You said that OS context switching was expensive.
Actual production use determined that was a lie.
It’s frequently said that you shouldn’t have more child
processes per server than CPUs. This is only
partly true. It’s a good starting point, but actual
CPU usage is the metric you should watch and optimize. In
practice, most applications will probably settle at a process
count that is 1.25-1.5x the number of available hyperthreads.
On Heroku, use log-runtime-metrics to get a CPU load metric written to your logs. I would look at the 5 and 15 minute load averages - if they are consistently close to or higher than 1, you are maxing out CPU and need to reduce child process counts.
Setting child process counts is pretty easy in every application server:
# Puma
$ puma -w 3 # Command-line option
workers 3 # in your config/puma.rb
# Unicorn
worker_processes 3 # config/unicorn.rb
# Passenger (nginx/Standalone)
# Passenger can automatically scale workers up and down - I don't find this
# super useful. Instead, just run a constant number by setting the max and min:
passenger_max_pool_size 3;
passenger_min_instances 3;
Instead of setting this to a hard number, you may want to set
it to an environment variable such as
WEB_CONCURRENCY
:
workers Integer(ENV["WEB_CONCURRENCY"] || 3)
In summary, most applications will want to use 3-8 processes per server, depending on available resources. Highly memory-constrained applications or apps which have high 95th percentile times (5-10 seconds or more) may want to run higher numbers, up to 4x the available hyperthread count. Most app’s child process counts should not exceed 1.5x the amount of available hyperthreads.
Thread count
Puma and Passenger Enterprise support multi-threading your application, so this discussion is aimed at those servers.
Threads can be a resource-light way of improving your
application’s concurrency (and, therefore, throughput). Rails
is already threadsafe, and most applications aren’t doing
weird things like creating their own threads or using globals
to access shared resource, like database connections (looking
at you,
$redis
!) So, most Ruby web-applications are thread-safe.
The only real way to know is to actually give it a
shot. Ruby applications tend to surface threading bugs in
loud, exception-raising ways, so it’s easy to give it a shot
and see the results.
So how many threads should we use? The speedup you can gain
from additional parallelism depends on the
portion of your program’s execution which can be done in
parallel.
This is known as Amdahl’s Law. In MRI/C Ruby, we can only parallelize waiting on IO
(waiting on a database result, for example). For
most web applications, this is probably 10-25% of
their total time. You can check for your own application by
looking at the amount of time you spend “in the database” per
request. Unfortuantely, what Amdahl’s law reveals is that for
programs that have small parallel portions (less than 50%),
there is little to no benefit past a handful of threads. This
matches my own experience: on client applications, thread
settings of more than 5 have no effect.
Noah Gibbs also tested this against the Discourse homepage
benchmark
and settled on a thread count of 6.
Unlike process count, where I advise you to constantly check
the metrics against your settings and tune appropriately, with
threads, it’s usually OK to just “set it and forget it” to 5
threads per application server process.
In MRI/C Ruby, threads can have a surprisingly large memory impact. This is due to a host of complicated reasons (which I’ll probably get into in a future post). Be sure to check memory consumption before and after adding threads to the application. Do not expect that each thread will only consume an additional 8MB of stack space, they will often increase total memory usage by far more than that.
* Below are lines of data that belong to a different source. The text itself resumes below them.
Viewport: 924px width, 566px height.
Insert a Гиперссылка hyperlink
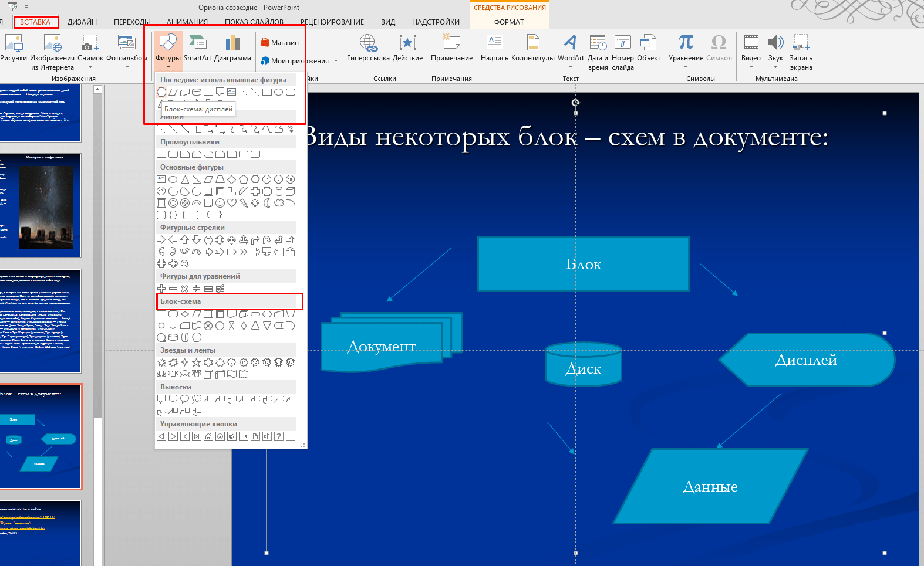coord(368,48)
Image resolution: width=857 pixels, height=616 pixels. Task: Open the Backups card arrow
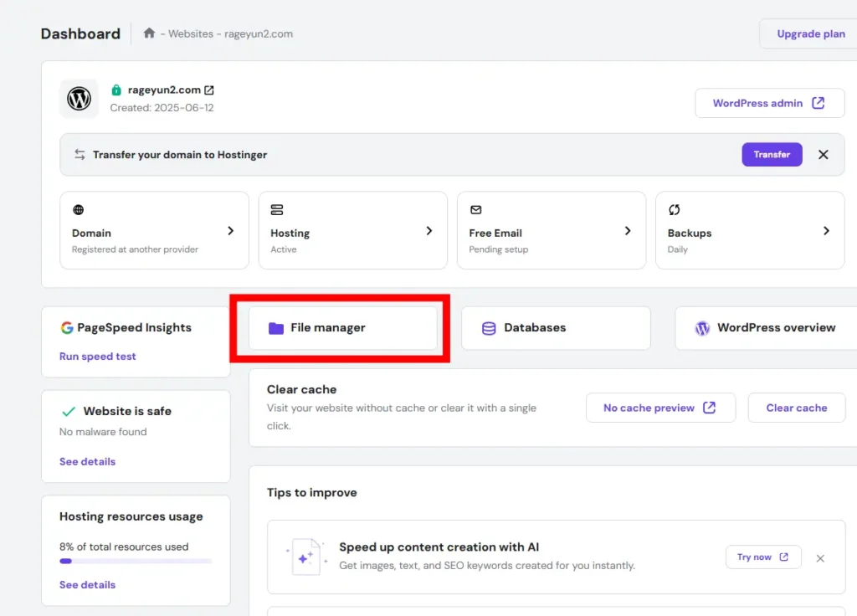826,231
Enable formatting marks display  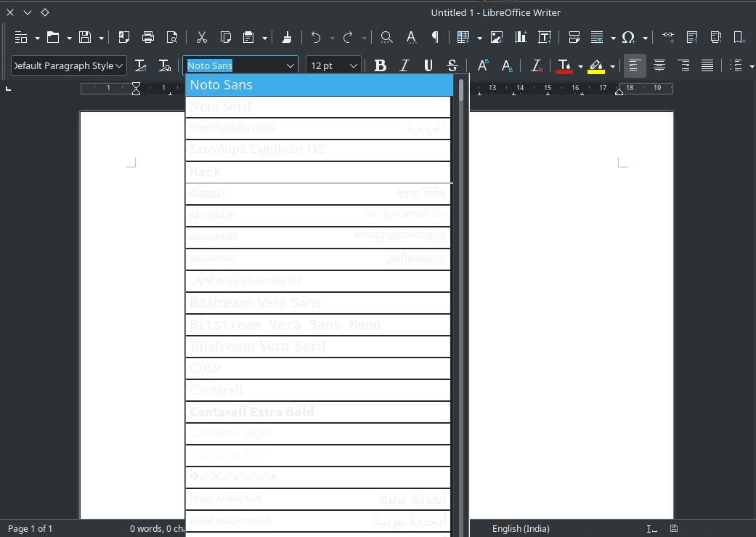436,37
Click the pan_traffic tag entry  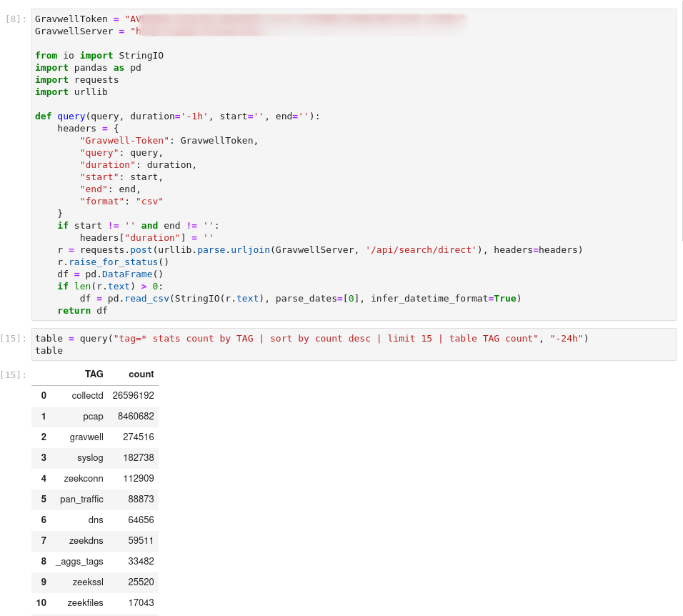[81, 499]
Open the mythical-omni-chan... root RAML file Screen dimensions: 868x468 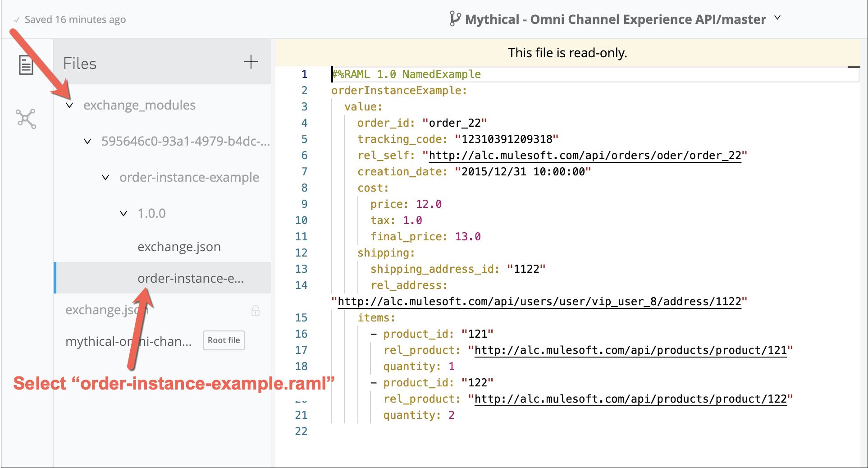tap(128, 342)
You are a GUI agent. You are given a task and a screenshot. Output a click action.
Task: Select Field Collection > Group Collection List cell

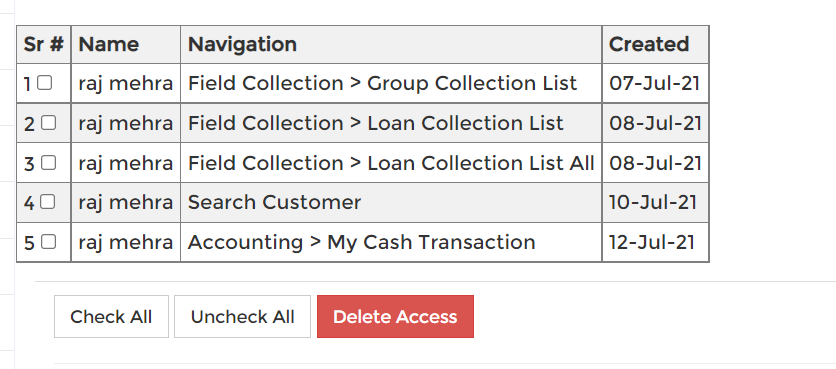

Here’s how to set thread counts:
# Puma. Again, I don't really use the "automatic" spin-up/spin-down features, so
# I set the max and min to the same number.
$ puma -t 5:5 # Command-line option
threads 5, 5 # in your config/puma.rb
# Passenger (nginx/Standalone)
passenger_concurrency_model thread;
passenger_thread_count 5;
For JRuby people - threads are fully parallelizable, so you can take the full benefit of Amdahl’s law here. Setting thread counts for you will be more like setting process counts under MRI (described above) - increase them until you run out of memory or CPU resources.
Copy-on-write behavior
All Unix-based operating systems implement copy-on-write
memory behavior. It’s pretty simple: when a process
fork
s and creates a child, that child process’ memory is
shared, completely, with the parent process. All
memory reads from the child process will simply read from the
parent’s memory. However, modifying a memory location creates
a copy, solely for the private use of the child process. It’s
extremely useful for reducing the memory usage of forking
webservers, since child processes should, in theory, be able
to share things like shared libraries and other “read-only”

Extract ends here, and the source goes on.